*Short problem:* Count the lines in the material below that contain the string "Close". Reply with the number only.

(Word and element location data)
* BEGIN *
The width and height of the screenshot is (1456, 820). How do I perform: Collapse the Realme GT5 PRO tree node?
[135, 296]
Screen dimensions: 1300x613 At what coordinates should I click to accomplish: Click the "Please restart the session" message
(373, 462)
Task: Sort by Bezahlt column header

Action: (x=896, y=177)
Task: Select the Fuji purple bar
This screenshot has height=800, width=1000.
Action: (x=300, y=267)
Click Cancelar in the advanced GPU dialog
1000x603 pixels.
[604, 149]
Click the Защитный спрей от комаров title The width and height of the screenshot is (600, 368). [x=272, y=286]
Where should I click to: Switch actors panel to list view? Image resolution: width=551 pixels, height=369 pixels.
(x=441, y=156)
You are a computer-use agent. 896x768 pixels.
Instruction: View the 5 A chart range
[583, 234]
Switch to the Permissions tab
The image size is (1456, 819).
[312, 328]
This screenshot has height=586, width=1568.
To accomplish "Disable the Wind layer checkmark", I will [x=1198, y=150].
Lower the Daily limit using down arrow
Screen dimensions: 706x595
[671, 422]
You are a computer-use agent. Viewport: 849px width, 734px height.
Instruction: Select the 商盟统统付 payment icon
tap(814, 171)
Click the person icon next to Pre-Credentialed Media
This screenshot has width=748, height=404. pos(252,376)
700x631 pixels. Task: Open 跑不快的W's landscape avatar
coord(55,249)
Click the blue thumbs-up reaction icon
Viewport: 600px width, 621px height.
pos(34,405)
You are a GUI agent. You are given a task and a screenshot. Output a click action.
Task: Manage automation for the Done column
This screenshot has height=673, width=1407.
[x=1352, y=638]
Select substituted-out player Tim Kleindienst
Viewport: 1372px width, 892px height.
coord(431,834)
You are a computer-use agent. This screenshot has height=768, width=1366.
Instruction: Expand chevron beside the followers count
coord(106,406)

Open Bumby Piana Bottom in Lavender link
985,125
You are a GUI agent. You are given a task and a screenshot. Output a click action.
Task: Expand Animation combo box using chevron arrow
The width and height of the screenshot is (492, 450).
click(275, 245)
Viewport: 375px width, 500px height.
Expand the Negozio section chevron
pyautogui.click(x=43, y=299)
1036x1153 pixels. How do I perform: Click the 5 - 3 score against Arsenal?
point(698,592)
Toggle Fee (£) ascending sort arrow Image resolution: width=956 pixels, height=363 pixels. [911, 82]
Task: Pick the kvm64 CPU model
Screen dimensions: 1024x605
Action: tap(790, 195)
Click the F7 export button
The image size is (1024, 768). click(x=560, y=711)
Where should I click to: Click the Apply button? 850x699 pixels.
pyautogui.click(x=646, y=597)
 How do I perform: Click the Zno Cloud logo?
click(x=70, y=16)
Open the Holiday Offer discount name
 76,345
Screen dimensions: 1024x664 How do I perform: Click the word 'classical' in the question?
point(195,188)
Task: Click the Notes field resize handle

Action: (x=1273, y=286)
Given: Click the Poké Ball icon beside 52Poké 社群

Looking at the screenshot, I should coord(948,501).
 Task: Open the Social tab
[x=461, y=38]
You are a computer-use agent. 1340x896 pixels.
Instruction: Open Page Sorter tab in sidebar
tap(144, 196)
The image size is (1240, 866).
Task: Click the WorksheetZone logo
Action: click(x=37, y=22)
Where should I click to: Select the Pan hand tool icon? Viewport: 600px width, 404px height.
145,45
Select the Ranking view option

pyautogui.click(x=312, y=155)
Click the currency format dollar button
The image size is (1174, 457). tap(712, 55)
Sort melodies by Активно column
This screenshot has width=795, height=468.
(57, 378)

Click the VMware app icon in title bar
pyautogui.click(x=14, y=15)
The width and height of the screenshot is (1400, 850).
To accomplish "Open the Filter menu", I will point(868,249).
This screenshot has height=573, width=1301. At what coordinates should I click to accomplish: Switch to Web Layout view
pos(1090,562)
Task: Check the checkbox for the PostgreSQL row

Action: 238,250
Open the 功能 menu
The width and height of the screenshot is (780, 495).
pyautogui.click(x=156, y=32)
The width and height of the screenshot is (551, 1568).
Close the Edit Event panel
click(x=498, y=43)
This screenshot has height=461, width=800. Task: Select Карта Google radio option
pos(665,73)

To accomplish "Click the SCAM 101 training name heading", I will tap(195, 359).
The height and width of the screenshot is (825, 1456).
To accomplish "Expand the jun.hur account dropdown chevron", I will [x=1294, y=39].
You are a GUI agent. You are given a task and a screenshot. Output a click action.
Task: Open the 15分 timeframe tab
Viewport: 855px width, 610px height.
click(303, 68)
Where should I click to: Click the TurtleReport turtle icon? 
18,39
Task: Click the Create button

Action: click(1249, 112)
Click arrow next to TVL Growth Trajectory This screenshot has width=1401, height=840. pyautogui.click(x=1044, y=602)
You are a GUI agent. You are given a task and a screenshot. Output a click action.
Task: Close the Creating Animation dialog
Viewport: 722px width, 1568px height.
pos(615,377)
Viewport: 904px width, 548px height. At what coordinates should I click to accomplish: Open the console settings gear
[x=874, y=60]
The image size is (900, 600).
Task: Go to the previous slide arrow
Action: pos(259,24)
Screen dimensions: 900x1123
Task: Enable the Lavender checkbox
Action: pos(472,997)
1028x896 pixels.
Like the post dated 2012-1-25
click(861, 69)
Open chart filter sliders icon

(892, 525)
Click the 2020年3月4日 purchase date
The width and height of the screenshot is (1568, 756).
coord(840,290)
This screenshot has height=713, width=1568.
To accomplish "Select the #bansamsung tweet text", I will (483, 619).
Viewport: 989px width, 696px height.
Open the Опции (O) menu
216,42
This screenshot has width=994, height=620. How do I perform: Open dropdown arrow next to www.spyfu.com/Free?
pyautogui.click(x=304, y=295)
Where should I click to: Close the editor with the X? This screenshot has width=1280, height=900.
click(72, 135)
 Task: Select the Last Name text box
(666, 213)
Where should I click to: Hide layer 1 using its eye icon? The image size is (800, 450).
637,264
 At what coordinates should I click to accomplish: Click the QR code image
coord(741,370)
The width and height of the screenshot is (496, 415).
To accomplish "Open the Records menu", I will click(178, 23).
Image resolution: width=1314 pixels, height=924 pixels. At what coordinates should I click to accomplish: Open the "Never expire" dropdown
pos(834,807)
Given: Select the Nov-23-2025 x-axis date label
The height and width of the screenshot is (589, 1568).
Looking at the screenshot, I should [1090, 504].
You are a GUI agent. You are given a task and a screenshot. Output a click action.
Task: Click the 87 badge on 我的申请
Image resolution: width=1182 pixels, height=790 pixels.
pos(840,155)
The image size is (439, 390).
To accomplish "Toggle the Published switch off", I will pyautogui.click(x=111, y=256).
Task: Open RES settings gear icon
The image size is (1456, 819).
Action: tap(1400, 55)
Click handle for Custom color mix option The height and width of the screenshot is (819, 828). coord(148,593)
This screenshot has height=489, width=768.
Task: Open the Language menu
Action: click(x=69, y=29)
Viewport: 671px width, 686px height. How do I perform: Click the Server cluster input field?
* END *
*The completed task:* 3